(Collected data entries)
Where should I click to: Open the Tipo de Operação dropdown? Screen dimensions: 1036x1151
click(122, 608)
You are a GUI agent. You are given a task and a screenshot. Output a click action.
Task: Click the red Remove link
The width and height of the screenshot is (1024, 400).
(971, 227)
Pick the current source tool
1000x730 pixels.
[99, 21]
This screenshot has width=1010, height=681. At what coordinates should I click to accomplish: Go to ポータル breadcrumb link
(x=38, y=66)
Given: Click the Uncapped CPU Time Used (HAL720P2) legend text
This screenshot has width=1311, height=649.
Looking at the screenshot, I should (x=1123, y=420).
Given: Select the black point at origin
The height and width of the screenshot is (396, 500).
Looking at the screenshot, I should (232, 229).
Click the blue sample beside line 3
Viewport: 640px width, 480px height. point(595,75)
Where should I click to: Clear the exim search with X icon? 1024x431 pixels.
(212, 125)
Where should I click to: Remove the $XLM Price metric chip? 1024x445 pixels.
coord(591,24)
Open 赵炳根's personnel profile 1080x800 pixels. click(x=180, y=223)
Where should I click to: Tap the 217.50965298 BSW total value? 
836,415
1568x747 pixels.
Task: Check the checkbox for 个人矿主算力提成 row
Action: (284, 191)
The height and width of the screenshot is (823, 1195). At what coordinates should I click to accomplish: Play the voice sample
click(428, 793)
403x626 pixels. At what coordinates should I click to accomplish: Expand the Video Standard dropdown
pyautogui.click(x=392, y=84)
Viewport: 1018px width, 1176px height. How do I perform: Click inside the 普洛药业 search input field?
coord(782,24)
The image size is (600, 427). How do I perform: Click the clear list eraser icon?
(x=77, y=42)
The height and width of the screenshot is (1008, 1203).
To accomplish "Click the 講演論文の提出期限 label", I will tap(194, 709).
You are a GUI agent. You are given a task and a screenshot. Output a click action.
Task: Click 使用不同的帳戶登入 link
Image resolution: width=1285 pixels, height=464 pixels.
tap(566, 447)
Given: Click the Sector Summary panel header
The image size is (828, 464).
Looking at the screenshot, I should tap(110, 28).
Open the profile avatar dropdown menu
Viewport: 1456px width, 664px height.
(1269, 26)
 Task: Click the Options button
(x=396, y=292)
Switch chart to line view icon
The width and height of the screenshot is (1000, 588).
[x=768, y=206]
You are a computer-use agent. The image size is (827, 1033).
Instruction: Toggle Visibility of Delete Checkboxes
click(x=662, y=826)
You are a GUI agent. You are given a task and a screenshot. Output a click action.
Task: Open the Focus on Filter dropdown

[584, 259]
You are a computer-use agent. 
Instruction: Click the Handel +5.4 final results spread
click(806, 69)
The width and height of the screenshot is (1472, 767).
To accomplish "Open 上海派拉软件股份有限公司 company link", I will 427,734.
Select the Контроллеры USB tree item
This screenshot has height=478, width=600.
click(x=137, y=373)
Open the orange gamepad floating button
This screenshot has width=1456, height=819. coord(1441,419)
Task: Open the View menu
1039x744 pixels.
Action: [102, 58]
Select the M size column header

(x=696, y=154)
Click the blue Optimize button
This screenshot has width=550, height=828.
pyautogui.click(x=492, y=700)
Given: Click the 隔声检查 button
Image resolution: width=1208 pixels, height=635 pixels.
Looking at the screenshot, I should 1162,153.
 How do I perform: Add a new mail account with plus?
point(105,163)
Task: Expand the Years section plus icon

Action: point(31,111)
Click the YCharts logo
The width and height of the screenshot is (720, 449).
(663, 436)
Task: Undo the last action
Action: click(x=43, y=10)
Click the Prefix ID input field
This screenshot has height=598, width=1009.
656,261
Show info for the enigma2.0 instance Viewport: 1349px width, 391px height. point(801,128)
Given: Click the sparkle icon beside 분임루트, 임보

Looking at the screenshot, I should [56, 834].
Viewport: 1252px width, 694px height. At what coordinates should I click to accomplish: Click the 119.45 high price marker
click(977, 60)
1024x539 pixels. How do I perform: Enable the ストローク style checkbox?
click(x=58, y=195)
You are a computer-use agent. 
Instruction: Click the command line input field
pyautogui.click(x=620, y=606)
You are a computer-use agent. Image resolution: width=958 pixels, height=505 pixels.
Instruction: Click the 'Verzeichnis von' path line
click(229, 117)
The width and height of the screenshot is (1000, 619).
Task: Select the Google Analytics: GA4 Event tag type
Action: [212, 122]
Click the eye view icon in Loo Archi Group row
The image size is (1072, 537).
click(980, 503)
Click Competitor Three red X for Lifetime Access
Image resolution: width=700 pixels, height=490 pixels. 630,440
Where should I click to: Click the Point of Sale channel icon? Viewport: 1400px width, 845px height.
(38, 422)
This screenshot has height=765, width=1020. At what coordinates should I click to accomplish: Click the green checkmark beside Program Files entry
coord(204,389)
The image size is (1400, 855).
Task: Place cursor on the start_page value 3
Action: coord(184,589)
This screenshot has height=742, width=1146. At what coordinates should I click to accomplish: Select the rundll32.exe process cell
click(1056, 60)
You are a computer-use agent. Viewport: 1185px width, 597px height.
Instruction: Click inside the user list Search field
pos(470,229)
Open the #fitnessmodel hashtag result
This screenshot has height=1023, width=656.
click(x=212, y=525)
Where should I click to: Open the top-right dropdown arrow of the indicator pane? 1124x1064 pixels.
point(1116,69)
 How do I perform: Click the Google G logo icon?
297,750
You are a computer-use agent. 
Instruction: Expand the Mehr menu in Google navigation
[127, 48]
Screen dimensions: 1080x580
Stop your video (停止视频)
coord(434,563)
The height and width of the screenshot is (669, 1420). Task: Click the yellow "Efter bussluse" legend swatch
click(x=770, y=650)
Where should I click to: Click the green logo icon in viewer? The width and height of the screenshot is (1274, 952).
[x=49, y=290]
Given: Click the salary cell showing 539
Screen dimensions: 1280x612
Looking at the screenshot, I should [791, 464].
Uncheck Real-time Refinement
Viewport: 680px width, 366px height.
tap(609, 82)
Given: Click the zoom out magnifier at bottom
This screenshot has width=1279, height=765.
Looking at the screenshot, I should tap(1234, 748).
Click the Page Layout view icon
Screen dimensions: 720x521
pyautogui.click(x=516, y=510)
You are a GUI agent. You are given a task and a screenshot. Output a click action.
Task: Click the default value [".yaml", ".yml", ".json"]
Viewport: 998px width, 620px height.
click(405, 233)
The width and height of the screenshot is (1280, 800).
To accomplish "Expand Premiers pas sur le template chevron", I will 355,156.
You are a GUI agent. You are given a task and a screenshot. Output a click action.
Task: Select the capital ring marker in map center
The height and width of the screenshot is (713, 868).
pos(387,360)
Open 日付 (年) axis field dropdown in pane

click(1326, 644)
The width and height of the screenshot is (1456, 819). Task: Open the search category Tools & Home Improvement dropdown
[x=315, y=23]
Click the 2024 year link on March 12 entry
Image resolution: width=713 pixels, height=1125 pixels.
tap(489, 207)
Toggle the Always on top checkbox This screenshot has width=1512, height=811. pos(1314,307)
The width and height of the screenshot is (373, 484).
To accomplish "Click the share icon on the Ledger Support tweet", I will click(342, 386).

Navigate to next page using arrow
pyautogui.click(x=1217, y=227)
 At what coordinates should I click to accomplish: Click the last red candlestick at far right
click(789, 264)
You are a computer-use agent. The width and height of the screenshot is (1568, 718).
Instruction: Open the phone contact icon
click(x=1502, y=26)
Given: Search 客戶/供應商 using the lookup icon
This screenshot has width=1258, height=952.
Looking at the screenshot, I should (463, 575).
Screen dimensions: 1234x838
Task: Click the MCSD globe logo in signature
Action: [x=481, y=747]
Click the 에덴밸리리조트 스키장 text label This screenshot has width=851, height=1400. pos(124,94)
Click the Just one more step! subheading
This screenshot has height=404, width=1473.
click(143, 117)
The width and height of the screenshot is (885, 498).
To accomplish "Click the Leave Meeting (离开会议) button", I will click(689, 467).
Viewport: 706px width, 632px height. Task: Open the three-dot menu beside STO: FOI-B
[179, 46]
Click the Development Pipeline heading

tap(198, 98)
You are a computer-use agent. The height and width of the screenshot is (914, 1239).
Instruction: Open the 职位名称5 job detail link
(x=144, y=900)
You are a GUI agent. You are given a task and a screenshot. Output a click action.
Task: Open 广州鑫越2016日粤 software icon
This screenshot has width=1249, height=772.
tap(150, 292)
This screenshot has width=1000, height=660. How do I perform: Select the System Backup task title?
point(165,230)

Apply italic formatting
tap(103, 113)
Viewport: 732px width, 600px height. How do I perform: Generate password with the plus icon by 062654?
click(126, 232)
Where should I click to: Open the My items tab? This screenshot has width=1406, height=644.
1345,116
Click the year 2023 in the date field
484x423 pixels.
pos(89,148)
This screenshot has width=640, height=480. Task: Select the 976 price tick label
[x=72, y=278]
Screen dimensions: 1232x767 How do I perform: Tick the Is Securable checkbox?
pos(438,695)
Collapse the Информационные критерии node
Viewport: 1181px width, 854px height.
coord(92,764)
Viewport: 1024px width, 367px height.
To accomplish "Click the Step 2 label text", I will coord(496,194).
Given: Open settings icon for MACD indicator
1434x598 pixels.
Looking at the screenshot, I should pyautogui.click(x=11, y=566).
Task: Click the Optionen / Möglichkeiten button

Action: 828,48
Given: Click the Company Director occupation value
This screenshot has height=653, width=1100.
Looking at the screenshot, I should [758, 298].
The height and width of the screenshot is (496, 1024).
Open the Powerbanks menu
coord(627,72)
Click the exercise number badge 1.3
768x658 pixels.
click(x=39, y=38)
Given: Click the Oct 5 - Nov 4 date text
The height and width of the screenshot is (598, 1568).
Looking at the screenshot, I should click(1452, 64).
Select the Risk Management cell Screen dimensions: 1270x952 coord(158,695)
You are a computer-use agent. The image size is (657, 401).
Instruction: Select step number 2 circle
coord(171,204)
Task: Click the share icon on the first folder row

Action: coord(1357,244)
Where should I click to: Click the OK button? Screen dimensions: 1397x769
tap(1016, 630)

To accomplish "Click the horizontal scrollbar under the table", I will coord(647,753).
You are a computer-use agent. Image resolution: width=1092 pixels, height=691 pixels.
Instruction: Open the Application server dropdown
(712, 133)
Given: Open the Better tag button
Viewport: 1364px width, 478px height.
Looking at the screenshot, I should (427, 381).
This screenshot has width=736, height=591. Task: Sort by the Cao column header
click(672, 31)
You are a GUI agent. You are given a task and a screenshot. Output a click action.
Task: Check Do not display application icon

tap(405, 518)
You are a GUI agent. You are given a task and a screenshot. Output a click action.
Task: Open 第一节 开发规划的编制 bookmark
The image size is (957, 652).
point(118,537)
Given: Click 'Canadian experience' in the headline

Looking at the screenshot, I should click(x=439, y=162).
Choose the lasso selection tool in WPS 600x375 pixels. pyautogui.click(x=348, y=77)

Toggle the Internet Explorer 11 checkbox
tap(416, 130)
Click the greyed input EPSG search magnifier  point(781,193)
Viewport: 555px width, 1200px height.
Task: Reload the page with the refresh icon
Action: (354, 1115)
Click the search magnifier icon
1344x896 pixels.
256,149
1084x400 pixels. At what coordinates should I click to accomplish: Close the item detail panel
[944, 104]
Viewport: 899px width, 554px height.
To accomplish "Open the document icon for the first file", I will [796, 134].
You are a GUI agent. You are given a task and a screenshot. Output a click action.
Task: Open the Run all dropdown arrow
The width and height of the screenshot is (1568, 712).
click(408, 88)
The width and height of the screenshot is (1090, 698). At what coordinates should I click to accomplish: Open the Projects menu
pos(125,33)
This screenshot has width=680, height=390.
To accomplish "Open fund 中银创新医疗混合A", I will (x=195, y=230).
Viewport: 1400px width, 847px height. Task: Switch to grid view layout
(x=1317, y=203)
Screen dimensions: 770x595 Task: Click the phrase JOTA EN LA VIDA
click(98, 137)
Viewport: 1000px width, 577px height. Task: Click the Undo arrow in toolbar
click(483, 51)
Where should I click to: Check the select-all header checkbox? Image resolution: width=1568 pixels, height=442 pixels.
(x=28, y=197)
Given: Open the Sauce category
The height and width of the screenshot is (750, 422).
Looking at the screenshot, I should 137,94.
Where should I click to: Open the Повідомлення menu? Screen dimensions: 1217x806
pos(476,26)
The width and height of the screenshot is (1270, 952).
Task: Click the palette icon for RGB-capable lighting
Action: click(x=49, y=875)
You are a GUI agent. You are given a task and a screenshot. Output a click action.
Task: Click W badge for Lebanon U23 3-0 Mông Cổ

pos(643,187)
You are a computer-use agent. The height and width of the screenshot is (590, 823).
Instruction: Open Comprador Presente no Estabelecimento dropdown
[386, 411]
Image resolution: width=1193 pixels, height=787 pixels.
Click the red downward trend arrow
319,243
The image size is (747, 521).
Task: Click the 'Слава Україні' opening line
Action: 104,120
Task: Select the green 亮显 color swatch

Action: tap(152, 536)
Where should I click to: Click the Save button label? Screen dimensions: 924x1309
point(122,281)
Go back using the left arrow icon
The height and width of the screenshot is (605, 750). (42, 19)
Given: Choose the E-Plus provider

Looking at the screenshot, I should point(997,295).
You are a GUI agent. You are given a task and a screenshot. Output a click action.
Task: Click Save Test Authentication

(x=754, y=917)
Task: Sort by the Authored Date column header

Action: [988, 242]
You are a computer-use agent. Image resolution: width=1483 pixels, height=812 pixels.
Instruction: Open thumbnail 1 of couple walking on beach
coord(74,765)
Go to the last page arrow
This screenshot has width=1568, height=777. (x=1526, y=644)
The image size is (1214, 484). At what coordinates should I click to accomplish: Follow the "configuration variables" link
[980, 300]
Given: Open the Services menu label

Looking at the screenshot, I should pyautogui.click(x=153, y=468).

** EXERCISE REQUIREMENTS **
Starting from the records above, filter out all lines except those containing the word "computer".

** REPLY **
You are a computer-use agent. The image size is (827, 1033).
You are a computer-use agent. 
You are a computer-use agent. 
You are a computer-use agent. Image resolution: width=958 pixels, height=505 pixels.
You are a computer-use agent. Viewport: 1185px width, 597px height.
You are a computer-use agent. 
You are a computer-use agent. The width and height of the screenshot is (1568, 718).
You are a computer-use agent. The height and width of the screenshot is (914, 1239).
You are a computer-use agent. The image size is (657, 401).
You are a computer-use agent. Image resolution: width=1092 pixels, height=691 pixels.
You are a computer-use agent. The height and width of the screenshot is (590, 823).
You are a computer-use agent. Image resolution: width=1483 pixels, height=812 pixels.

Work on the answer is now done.